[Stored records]
··········

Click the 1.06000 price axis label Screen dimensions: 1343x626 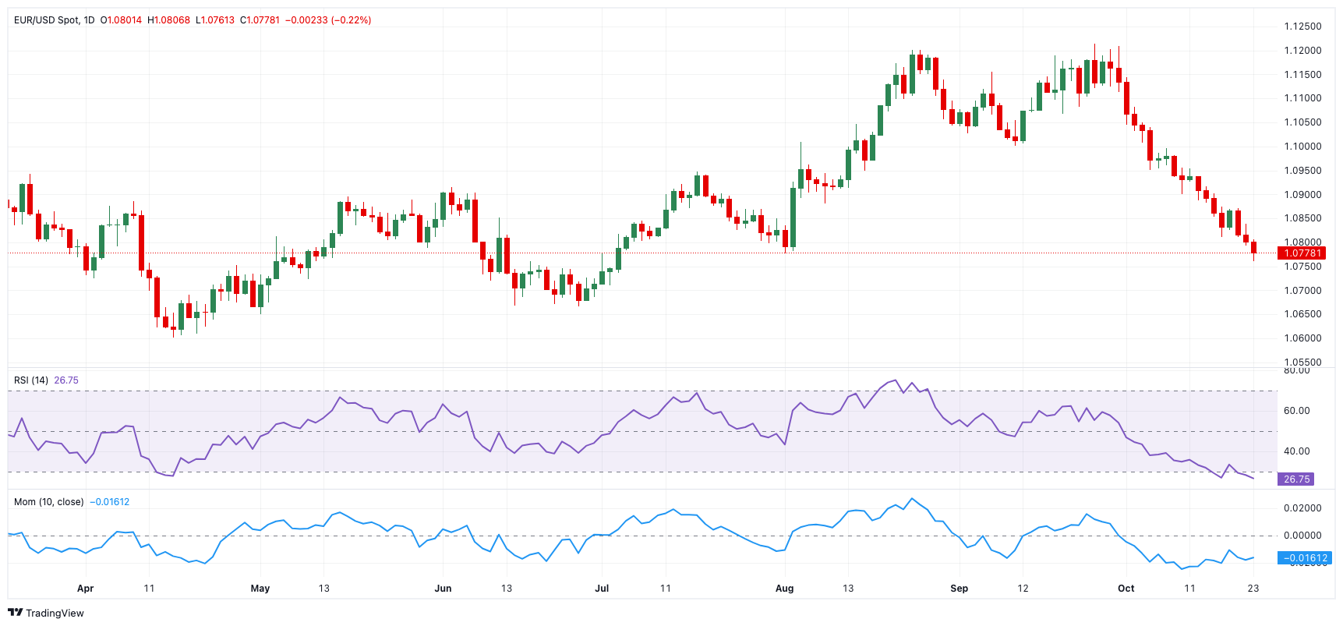(x=1302, y=338)
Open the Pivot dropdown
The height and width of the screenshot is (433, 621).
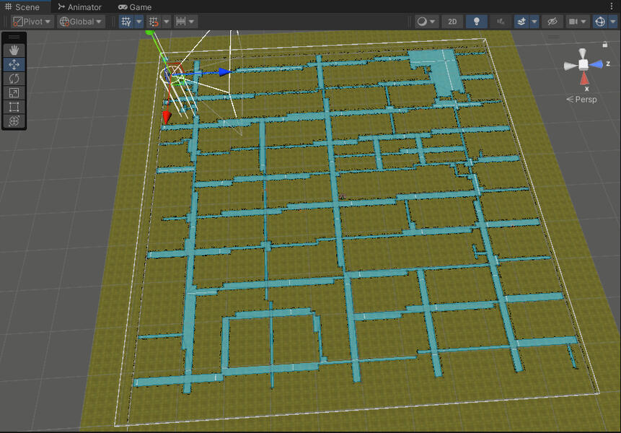click(x=32, y=22)
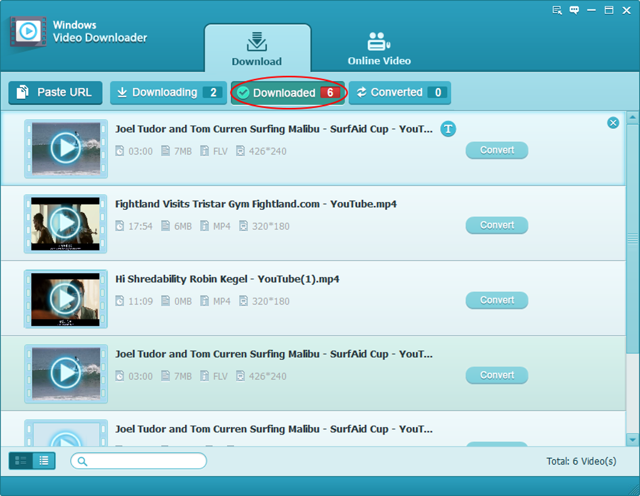Screen dimensions: 640x496
Task: Remove the first video with X icon
Action: pyautogui.click(x=612, y=122)
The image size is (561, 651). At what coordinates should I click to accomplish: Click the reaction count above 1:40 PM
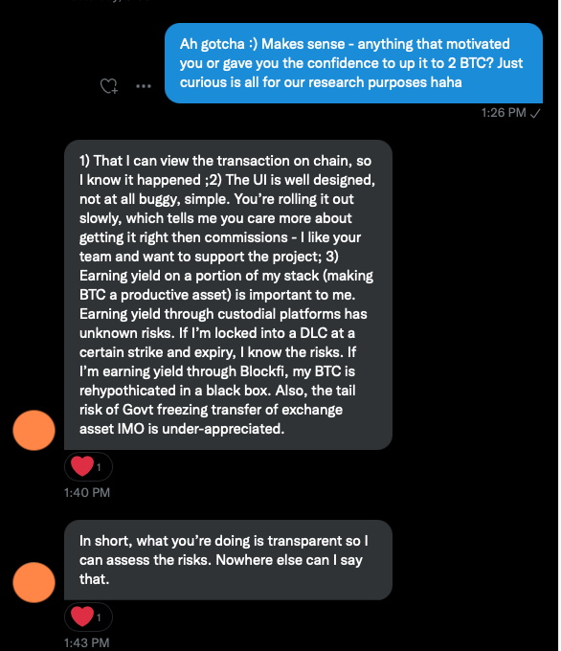99,467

··········

**GOAL:**
Rewrite the data from the line containing "The image size" through the end, swapping "reaction count" for "like count" and leaving everything else unchanged. Omit the pictures from your answer.

**RESULT OF THIS EXERCISE:**
The image size is (561, 651). At what coordinates should I click to accomplish: Click the like count above 1:40 PM
99,467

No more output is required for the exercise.